ACTIVITY - Copy, please, the line with "At what coordinates should I click to accomplish: Choose" and each line that follows it through the end of the data below, exactly as given and without pictures.

Stored items -
▬▬▬▬▬▬
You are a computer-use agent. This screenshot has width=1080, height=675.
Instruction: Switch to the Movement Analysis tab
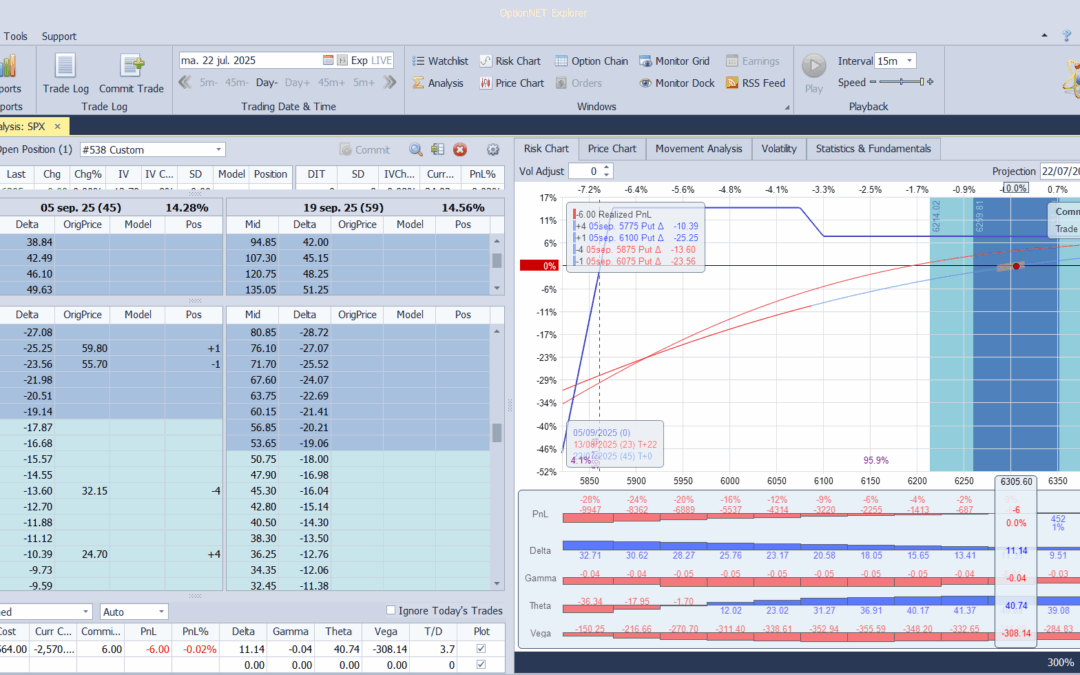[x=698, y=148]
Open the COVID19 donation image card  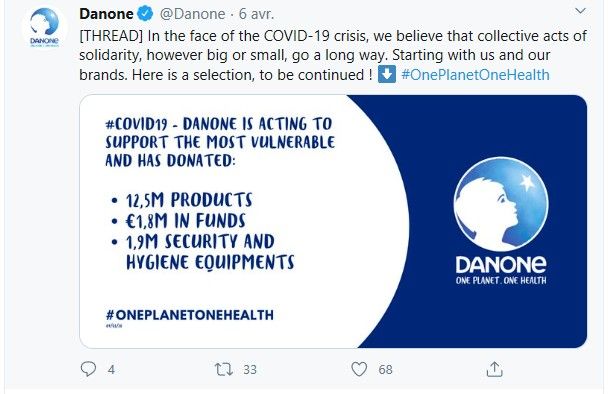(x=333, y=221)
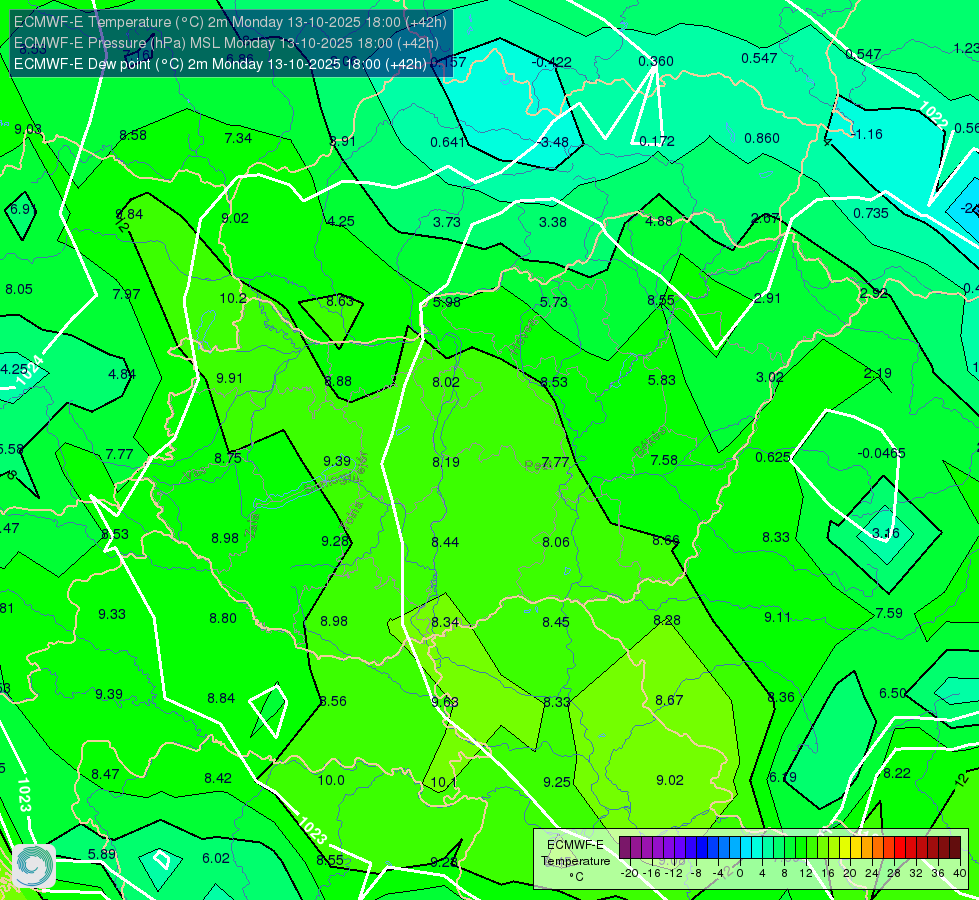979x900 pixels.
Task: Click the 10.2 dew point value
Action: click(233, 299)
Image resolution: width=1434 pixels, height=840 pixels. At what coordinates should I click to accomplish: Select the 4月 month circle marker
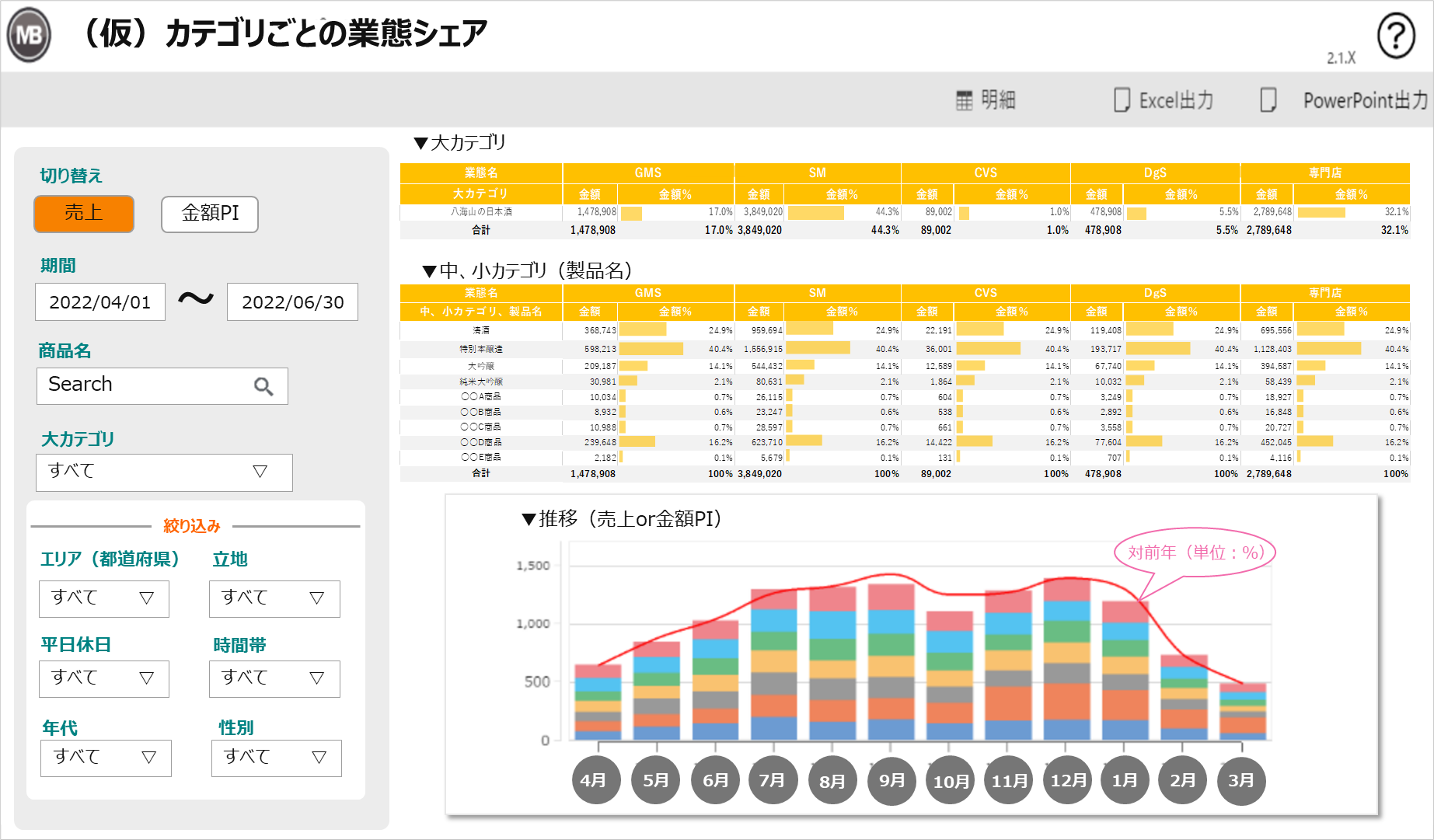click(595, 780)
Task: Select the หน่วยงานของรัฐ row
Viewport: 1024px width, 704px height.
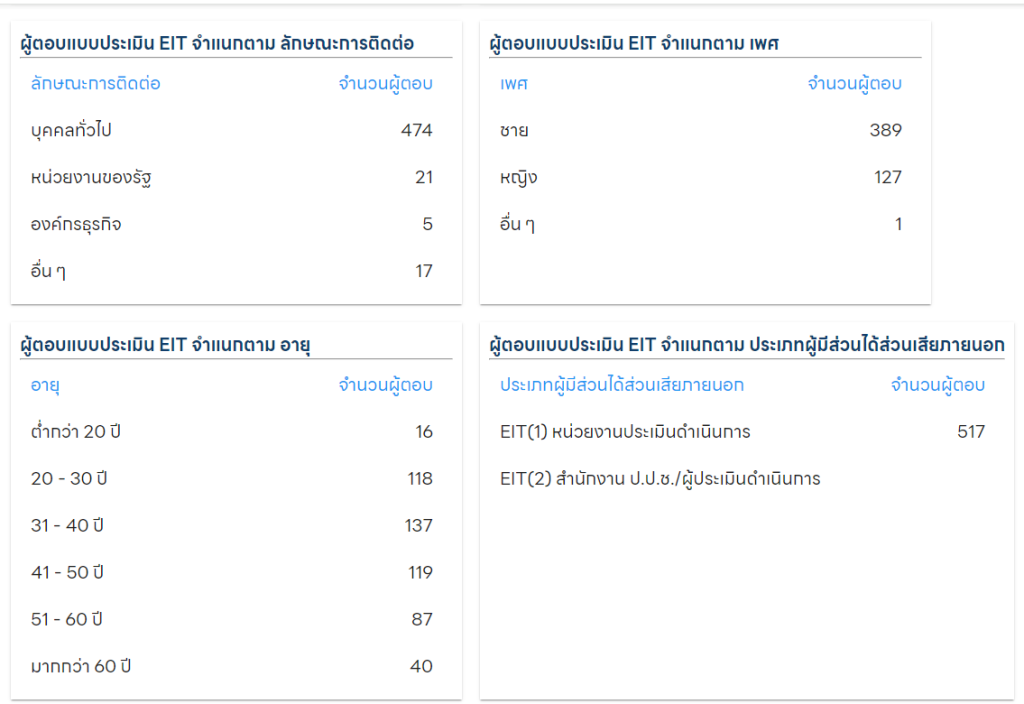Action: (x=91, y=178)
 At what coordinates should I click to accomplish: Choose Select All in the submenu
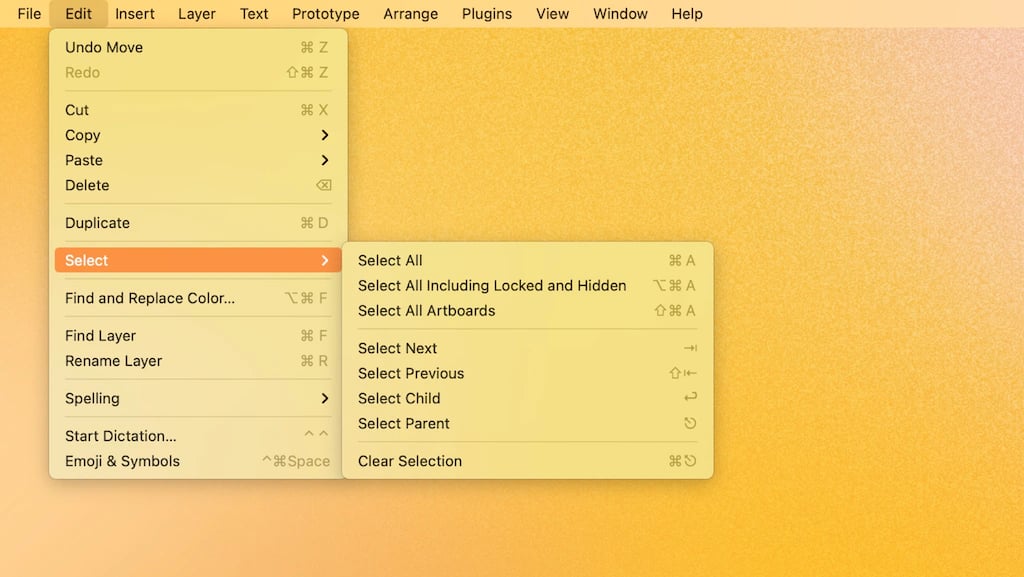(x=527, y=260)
▬▬▬▬▬▬
SOLUTION TO THE PROBLEM -
 At what coordinates should I click to accomplish: Choose Select All in the submenu
(x=527, y=260)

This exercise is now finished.